Box set by the B-52s
- Released: June 20, 2025
- Genre: New wave
- Label: Rhino
- Producer: Various

The B-52s chronology
| Live! 8-24-1979 (2015) | The Warner and Reprise Years (2025) |  |

= The Warner and Reprise Years =

The Warner and Reprise Years is a 2025 box set by American new wave band the B-52s, released on June 20, 2025 by Rhino Entertainment.

== Contents and packaging ==
The box set contains the band's studio albums released between 1979 and 1992 along with Party Mix! and Mesopotamia EP in their original forms without any bonus tracks. Each release is present on individual LP and CD except Good Stuff which is a double LP.

The only studio album absent from the set is 2008's Funplex, as Funplex was not released on either Warner Records or Reprise Records, and was instead released on Astralwerks Records.

== Release and critical reception ==

The album was released in celebration of Pride Month.

---------------

== GIVEN REQUEST A ==
Extract the stretch of the B-52s box set article from "The B-52s chronology" through "by Rhino Entertainment.".
== GIVEN REQUEST B ==
Translate this sentence from the B-52s box set article into Spanish: "The album was released in celebration of Pride Month."
== GIVEN REQUEST C ==
Carry on the B-52s box set article from the point where it stops.
The records after this point are unrelated to the B-52s box set article.

---------------

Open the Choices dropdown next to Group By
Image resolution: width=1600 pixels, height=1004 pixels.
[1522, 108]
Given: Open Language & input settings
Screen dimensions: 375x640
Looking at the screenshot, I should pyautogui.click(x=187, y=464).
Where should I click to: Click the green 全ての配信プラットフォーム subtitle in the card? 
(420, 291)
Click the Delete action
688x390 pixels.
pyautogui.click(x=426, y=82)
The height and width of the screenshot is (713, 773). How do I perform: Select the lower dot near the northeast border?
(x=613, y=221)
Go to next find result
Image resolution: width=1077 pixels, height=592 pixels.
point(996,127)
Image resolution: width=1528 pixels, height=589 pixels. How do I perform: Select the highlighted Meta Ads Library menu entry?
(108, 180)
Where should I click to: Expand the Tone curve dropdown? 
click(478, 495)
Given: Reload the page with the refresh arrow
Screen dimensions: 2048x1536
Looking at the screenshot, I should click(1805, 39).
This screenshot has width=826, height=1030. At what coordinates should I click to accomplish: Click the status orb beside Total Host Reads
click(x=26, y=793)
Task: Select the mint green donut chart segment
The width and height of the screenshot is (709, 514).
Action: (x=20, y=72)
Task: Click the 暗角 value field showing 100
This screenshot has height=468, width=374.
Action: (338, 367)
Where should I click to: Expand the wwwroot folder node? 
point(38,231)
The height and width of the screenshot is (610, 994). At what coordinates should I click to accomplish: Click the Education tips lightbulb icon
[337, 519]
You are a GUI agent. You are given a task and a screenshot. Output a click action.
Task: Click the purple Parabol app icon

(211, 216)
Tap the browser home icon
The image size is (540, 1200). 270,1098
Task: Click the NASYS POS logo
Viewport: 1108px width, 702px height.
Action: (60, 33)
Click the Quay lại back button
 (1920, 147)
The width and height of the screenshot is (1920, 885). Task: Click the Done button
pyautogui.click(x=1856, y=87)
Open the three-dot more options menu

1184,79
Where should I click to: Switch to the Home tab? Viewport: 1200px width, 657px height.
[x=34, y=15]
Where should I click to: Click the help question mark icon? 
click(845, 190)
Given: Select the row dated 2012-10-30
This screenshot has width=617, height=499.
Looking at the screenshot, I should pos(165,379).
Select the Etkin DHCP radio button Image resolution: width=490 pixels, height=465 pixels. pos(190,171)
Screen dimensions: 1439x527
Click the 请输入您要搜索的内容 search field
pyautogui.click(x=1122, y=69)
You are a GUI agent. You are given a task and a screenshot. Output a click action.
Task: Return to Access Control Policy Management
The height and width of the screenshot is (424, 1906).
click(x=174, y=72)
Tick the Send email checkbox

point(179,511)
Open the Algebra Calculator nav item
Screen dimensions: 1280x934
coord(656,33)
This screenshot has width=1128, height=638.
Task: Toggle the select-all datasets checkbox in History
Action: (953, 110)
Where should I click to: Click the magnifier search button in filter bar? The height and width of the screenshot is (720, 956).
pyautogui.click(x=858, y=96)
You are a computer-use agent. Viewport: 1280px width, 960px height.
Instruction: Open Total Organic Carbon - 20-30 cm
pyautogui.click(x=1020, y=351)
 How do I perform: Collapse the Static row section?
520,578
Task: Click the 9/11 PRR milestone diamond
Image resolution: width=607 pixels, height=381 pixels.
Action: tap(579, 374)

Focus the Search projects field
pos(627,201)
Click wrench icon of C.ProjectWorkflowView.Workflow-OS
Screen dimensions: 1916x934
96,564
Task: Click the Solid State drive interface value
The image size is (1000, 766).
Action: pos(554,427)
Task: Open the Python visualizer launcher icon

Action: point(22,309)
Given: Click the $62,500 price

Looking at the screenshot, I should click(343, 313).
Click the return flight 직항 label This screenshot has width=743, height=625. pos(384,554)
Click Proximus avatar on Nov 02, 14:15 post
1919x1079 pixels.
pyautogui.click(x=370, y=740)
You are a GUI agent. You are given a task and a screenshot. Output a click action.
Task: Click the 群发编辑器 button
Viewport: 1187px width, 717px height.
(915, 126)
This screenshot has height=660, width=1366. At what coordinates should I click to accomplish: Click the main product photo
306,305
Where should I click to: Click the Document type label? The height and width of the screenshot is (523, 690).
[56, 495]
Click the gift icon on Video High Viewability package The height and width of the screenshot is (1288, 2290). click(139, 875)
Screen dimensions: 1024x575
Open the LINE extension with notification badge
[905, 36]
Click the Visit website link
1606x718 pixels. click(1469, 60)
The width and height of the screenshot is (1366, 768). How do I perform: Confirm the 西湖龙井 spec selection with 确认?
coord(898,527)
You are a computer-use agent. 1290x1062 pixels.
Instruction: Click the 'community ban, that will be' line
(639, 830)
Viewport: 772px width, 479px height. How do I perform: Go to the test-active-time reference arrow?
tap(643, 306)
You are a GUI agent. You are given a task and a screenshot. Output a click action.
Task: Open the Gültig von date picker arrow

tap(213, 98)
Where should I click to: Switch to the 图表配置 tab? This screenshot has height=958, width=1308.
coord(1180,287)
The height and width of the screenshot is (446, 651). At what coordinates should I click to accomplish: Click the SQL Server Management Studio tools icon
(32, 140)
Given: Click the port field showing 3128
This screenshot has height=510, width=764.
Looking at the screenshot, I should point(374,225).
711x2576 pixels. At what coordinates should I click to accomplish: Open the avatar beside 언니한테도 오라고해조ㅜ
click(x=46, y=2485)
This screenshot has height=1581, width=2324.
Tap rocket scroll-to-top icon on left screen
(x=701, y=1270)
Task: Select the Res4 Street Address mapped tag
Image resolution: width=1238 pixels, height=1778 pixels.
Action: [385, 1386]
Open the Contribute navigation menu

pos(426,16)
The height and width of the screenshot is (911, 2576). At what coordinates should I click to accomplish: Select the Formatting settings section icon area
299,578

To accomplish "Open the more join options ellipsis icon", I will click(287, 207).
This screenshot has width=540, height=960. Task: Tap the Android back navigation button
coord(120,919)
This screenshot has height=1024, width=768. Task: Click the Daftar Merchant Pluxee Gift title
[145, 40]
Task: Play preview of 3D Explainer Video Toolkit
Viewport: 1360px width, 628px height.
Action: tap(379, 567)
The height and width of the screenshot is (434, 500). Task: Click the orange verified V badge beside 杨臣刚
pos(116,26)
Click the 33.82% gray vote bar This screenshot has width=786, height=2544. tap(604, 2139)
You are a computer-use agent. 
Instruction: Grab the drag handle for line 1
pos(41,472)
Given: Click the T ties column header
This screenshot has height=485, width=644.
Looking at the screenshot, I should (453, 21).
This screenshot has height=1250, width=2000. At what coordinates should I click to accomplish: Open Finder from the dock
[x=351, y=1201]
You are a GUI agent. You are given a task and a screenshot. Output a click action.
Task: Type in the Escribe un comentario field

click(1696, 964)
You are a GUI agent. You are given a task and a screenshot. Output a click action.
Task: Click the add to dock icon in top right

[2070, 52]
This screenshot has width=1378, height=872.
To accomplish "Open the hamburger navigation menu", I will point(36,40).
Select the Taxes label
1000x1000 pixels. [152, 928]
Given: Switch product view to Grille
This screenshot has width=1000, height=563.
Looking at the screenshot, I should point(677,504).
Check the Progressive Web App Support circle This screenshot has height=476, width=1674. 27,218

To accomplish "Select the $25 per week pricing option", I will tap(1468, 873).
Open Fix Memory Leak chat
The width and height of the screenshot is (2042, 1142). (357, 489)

---------------

== FINAL RESULT A ==
The B-52s chronology
| Live! 8-24-1979 (2015) | The Warner and Reprise Years (2025) |  |

= The Warner and Reprise Years =

The Warner and Reprise Years is a 2025 box set by American new wave band the B-52s, released on June 20, 2025 by Rhino Entertainment.

== FINAL RESULT B ==
El álbum se lanzó en celebración del Mes del Orgullo.

== FINAL RESULT C ==
Writing for Under the Radar, critic Frank Valish wrote the band "been a staple of quirky, exuberant, hyper-melodic, forward thinking indie rock for nearly 50 years", noting the band's catalog is an "exciting proposition." He concludes that "their best albums only bracketed that decade, with much wayward soul-searching in between. Still, kudos to Rhino for allowing such a comprehensive look back at a band that was, and still can be, so exciting".

In an Uncut magazine review, Tom Pinnock concluded that as the box set rises on the charts, the band continues to be "one of those rare groups who can genuinely claim to have launched the counterculture gloriously into the mainstream". In a review for Spectrum Culture, Will Pinfold called it "naturally, die-hard [for] B-52’s fans, but it’s kind of a (very attractive) washout from that point of view", noting it "simply brings together standard, non-expanded editions of readily available albums and EPs with no bonus material." He concludes that it shows "just what a delicate balance, and a symbiosis, their music is at its best".

In his review for Flood Magazine, A.D. Amorosi concludes it "only makes me want to live through their original release dates all over again, if for no other reason than to imagine the first-time awe of seeing and hearing The B-52’s." In a contemporary review for PopMatters, Evan Sawdey concludes that it "does more than highlight a group essential to the queer canon: it preserves some of the finest, silliest, and most enduring pop music ever made".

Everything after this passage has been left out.